╭─ Records to use
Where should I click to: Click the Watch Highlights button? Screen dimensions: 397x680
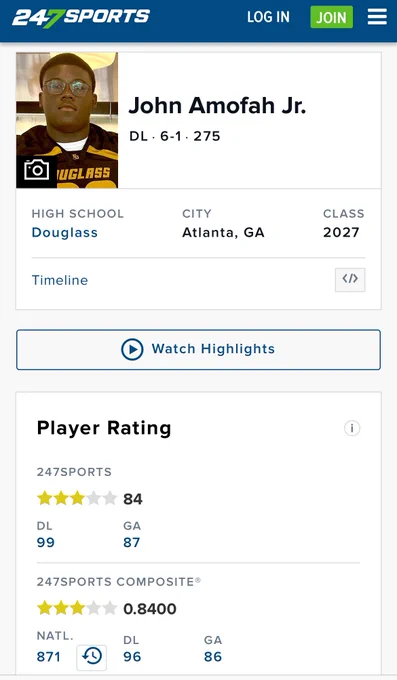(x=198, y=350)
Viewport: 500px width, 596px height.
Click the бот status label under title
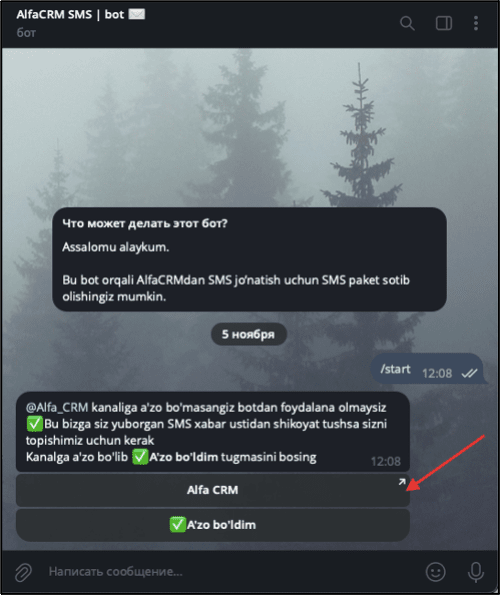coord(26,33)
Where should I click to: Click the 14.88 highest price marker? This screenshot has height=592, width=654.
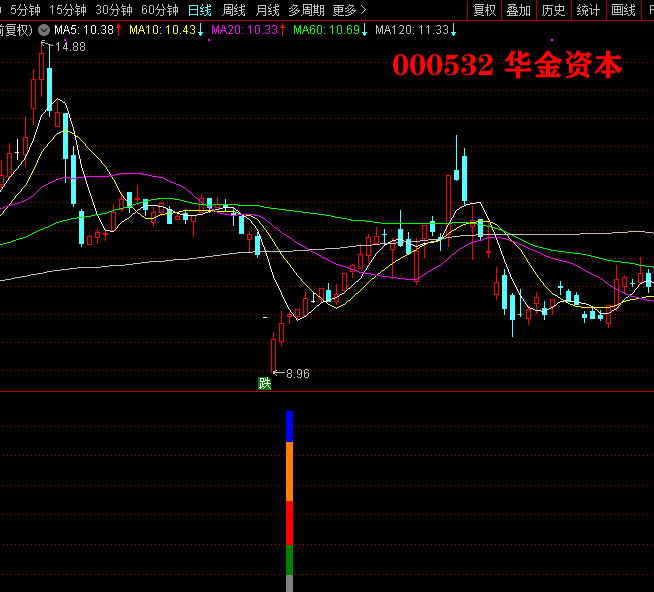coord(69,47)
╰─
▶ _Assigned task_: Pictures are to be omitted. Output verbatim only the lines from the one holding "Viewport: 500px width, 596px height." through the end of the material, both included.

▶ _Response to this task_:
Viewport: 500px width, 596px height.
Click the бот status label under title
coord(26,33)
Where should I click to: Click the 14.88 highest price marker? This screenshot has height=592, width=654.
coord(69,47)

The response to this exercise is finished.